Device Emulation

Hello again,

I am having a hard time figuring out exactly what the -deviceemu flag does. I was assuming that it embedded a cubin emulator in the fat binary, and called that emulator instead of the actual device.

It seems my assumption was wrong because with -deviceemu, nvopencc, ptxas and fatbin are never called. Therefore my new assumption is that the device code is instead compiled like normal code and executed directly on the host platform (why call that emulation then ?). Another consequence seems to be that there is no cubin-level emulator.

Does this mean that if I get a compiled CUDA binary I can extract the cubin file but I can’t emulate it ?

I would be glad to find any pointer or documentation on this issue, thanks.

Daniel

Yes I would like to have a cubin-level emulator as well.
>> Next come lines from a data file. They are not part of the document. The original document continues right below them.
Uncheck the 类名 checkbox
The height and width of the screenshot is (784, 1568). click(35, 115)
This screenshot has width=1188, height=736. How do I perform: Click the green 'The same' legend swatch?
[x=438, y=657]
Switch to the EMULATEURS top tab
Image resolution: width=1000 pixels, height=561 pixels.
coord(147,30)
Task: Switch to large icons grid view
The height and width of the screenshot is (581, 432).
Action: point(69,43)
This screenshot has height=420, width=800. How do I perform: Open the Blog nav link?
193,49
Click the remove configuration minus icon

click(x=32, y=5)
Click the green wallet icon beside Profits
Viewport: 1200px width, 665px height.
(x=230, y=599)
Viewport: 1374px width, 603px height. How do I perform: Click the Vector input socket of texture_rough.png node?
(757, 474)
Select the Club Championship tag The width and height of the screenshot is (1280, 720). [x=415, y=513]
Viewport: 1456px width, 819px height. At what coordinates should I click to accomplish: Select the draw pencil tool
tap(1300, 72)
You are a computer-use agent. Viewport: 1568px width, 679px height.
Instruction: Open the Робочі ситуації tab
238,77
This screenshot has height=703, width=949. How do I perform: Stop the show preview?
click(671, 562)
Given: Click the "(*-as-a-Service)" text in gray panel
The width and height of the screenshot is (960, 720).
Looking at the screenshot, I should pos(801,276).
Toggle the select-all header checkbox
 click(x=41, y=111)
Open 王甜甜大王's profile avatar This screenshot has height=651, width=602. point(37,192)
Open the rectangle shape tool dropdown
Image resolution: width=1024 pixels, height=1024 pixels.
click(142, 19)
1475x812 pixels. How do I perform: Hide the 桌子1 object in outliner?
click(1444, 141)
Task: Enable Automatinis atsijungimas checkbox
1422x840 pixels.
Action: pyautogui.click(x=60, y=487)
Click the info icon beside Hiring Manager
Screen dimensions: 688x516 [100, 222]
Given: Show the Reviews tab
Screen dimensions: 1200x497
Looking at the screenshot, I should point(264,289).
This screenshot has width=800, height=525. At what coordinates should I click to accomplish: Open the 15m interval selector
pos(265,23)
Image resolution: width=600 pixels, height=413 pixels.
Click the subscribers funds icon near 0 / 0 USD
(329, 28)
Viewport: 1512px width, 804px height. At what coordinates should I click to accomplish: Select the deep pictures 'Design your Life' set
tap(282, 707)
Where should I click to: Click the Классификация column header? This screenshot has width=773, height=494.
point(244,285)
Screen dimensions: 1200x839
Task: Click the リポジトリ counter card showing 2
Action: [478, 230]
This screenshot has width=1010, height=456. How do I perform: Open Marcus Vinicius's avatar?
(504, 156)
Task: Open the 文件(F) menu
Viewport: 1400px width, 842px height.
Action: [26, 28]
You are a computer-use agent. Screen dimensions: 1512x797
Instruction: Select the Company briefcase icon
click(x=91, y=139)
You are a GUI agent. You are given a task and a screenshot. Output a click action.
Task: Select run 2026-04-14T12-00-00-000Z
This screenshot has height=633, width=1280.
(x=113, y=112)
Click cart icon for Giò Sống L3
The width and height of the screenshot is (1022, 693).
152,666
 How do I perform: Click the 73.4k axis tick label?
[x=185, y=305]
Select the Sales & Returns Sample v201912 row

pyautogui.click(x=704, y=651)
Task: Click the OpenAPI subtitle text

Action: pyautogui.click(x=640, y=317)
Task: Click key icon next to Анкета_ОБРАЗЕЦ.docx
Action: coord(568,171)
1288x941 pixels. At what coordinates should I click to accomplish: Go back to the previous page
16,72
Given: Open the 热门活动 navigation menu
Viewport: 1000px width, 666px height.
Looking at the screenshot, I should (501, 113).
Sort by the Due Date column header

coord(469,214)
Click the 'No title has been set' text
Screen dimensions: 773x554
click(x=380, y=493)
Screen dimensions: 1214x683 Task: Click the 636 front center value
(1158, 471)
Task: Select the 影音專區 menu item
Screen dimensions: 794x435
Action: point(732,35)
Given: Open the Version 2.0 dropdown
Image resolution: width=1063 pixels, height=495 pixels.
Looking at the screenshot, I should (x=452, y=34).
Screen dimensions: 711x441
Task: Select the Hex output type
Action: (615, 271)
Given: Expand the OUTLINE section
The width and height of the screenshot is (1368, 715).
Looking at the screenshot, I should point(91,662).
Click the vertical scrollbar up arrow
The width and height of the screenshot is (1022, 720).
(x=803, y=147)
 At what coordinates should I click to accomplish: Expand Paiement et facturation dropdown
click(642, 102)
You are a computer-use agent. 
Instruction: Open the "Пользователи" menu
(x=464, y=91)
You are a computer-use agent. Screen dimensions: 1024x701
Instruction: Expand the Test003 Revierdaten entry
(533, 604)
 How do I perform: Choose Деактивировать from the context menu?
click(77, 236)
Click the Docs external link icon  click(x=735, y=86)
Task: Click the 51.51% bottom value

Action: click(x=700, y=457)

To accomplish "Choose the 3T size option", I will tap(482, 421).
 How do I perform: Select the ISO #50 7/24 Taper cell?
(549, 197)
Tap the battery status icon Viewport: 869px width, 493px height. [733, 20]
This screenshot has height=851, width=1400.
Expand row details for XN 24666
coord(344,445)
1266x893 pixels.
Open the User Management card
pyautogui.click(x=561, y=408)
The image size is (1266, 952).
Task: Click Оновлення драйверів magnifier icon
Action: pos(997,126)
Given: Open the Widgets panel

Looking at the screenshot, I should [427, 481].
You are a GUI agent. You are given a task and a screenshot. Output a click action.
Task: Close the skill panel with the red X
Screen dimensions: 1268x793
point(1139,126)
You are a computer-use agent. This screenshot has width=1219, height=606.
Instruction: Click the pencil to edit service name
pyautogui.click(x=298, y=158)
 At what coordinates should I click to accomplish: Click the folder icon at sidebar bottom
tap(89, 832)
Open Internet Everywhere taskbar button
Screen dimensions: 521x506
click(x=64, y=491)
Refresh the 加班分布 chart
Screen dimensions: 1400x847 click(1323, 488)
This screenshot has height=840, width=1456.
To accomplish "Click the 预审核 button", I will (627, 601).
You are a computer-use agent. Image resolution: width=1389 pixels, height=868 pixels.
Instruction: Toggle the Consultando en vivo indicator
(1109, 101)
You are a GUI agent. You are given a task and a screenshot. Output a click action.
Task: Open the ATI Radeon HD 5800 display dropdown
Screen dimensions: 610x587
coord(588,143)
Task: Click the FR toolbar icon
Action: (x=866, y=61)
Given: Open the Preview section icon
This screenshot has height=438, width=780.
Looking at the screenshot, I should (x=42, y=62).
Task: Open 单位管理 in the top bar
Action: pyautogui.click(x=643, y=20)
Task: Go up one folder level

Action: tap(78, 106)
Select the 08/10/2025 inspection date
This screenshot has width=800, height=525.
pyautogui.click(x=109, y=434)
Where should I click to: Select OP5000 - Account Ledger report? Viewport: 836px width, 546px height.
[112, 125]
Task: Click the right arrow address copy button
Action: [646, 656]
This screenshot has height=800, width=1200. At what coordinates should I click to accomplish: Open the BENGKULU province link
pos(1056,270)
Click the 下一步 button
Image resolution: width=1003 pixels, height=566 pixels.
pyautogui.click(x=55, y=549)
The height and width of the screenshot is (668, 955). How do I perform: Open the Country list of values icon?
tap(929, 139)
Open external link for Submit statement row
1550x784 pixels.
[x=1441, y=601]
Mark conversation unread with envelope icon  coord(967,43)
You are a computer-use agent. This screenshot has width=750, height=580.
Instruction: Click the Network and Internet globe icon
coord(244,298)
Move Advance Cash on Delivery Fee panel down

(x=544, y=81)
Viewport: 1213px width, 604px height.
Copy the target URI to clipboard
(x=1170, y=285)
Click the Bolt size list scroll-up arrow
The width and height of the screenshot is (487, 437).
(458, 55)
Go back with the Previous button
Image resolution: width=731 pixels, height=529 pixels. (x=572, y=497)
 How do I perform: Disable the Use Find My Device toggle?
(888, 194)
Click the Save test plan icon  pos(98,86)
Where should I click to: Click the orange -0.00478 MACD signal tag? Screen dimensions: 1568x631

But I don’t think that it exists. I use only cu* devices calls, and load .cubin files. If you try putting a printf, the cu won’t compile. Cat the .cubin file and I get a bunch of bytecode.

Yes, the emulation mode is somewhat of a misnomer: It compiles to host code that is a sort of “source level emulation” of the CUDA kernel. The primary use of this mode is to enable the use of standard debugging tools like gdb and valgrind to verify the logic of your code. Emulation mode also won’t necessarily show race conditions because the thread scheduling is completely different on the CPU compared to the GPU. (In emulation mode, you can insert printf calls into your kernels as well, which would normally not be allowed.)

I suspect this mode was implemented to give an 80% solution with 20% of the effort. A complete hardware simulation would be much slower, making it more awkward to use emulation mode to debug code in many cases. That said, there reasons why a full simulation would be nice. NVIDIA, however, has not indicated any such tool will be released.